Long-term cardiac outcomes following low-dose anthracycline exposure

Abstract

9519 Background: Pediatric cancer survivors treated with moderate-high dose (=250mg/m2) anthracycline therapy are known to be at risk for cardiac toxicity. It remains unclear what cardiac risk exists for survivors who received a low dose (<250mg/m2) therapy. Methods: Cardiac MRI and maximal VO2max testing were performed on young adult survivors of childhood acute lymphoblastic leukemia (ALL).
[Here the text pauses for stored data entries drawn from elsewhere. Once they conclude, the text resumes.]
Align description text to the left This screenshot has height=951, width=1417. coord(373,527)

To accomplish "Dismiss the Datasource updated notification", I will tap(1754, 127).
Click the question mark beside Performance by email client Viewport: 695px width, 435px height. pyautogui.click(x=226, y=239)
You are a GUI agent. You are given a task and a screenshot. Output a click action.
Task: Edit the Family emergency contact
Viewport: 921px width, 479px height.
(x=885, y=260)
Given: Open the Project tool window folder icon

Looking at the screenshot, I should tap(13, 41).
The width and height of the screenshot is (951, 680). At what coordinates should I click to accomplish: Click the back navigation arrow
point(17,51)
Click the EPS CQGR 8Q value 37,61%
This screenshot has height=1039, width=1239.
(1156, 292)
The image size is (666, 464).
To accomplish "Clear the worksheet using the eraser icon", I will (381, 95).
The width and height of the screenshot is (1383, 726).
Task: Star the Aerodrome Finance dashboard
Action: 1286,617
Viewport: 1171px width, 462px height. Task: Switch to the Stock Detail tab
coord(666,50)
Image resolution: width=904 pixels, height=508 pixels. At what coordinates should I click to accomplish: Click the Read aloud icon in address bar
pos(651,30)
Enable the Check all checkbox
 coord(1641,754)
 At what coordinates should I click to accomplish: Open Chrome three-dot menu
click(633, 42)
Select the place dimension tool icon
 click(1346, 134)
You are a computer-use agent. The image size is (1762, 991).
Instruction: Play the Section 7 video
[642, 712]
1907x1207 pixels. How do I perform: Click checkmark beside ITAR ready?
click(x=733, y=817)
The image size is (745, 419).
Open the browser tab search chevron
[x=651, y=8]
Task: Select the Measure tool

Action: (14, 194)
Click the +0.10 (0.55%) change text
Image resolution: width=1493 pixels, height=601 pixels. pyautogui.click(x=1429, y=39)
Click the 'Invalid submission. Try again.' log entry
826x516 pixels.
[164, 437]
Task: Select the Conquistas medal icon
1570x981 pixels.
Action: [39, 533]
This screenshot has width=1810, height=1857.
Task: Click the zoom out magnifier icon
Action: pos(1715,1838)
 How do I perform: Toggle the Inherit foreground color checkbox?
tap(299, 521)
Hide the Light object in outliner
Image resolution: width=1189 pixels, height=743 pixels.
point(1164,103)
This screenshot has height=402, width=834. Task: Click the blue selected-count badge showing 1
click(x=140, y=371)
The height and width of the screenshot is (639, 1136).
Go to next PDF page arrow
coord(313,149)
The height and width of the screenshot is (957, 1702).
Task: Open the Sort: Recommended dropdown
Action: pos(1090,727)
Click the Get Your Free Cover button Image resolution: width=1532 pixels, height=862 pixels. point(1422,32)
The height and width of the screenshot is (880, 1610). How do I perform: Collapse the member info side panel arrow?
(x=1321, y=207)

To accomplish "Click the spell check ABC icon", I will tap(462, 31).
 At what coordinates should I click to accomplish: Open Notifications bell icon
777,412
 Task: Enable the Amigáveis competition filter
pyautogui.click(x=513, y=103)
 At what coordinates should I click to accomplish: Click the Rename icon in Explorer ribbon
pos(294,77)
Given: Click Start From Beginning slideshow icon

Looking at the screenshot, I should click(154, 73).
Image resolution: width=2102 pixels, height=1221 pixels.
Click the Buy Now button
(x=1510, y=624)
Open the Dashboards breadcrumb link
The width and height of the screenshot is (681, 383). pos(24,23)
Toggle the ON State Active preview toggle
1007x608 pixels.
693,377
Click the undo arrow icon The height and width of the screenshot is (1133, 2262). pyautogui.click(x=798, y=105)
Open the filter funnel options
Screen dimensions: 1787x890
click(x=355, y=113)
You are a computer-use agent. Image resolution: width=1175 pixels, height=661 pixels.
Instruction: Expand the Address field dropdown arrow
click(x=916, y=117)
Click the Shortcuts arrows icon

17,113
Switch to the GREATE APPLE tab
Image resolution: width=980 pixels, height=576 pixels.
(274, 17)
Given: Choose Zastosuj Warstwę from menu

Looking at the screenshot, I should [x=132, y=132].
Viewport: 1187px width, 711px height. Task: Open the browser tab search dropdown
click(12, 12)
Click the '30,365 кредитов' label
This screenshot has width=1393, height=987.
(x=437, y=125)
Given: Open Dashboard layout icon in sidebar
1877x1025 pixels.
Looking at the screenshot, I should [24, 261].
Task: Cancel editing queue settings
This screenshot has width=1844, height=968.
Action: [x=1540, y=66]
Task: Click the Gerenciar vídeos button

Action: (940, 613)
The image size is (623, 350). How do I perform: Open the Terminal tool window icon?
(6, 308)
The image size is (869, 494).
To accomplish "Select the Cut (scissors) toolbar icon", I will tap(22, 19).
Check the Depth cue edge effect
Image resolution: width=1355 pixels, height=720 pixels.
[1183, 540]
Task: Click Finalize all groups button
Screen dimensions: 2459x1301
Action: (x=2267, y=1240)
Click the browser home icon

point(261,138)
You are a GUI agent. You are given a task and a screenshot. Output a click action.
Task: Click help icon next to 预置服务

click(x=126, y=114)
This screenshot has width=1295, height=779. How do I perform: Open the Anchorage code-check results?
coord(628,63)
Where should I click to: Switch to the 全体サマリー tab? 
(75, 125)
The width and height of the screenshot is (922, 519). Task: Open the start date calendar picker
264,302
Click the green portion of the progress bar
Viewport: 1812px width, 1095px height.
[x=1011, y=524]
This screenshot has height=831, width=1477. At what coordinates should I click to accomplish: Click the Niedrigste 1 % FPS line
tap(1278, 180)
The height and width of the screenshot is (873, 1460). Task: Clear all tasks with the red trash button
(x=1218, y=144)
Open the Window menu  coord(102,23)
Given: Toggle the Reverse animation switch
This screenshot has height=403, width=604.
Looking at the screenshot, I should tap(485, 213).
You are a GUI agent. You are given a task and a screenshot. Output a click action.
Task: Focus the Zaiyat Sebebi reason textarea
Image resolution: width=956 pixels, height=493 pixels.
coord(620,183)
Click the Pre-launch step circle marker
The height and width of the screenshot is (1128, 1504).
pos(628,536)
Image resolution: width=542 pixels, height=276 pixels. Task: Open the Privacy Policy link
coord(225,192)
MRI measurements included ejection fraction (EF), left ventricular (LV) mass, end diastolic volume (EDV), end systolic volume (ESV), and concentricity (LV mass/EDV). Survivors who were treated with low dose anthracycline (< 250mg/m2) were compared to those without anthracycline exposure. Spearman correlations and multivariable linear regression were used to examine the relationship between anthracycline dose and measures of cardiac function and cardiorespiratory fitness. Results: Sixty-seven survivors (mean age 23.9 ±5 years) participated, including 39 (58.2%) females. The mean interval from cancer diagnosis to study was 17.4 ± 6.6 years. The number of participants by cumulative anthracycline dose were 19 (28.4%) with no exposure, 28 (41.8%) with doses of 1–249mg/m2, and 20 (29.8%) with doses of =250mg/m2. When adjusted for age and race, there was not a significant difference in the cardiac MRI outcomes and VO2max levels between participants who received 1- 249mg/m2 of anthracycline versus those without anthracycline exposure. Conclusions: With continued use of anthracyclines at cumulative low doses, particularly in ALL standard risk trials, it is important to determine if there is a long-term cardiotoxicity. With a mean follow-up of 17 years, our data support the safety of low cumulative dose anthracycline. [Table: see text] No significant financial relationships to disclose.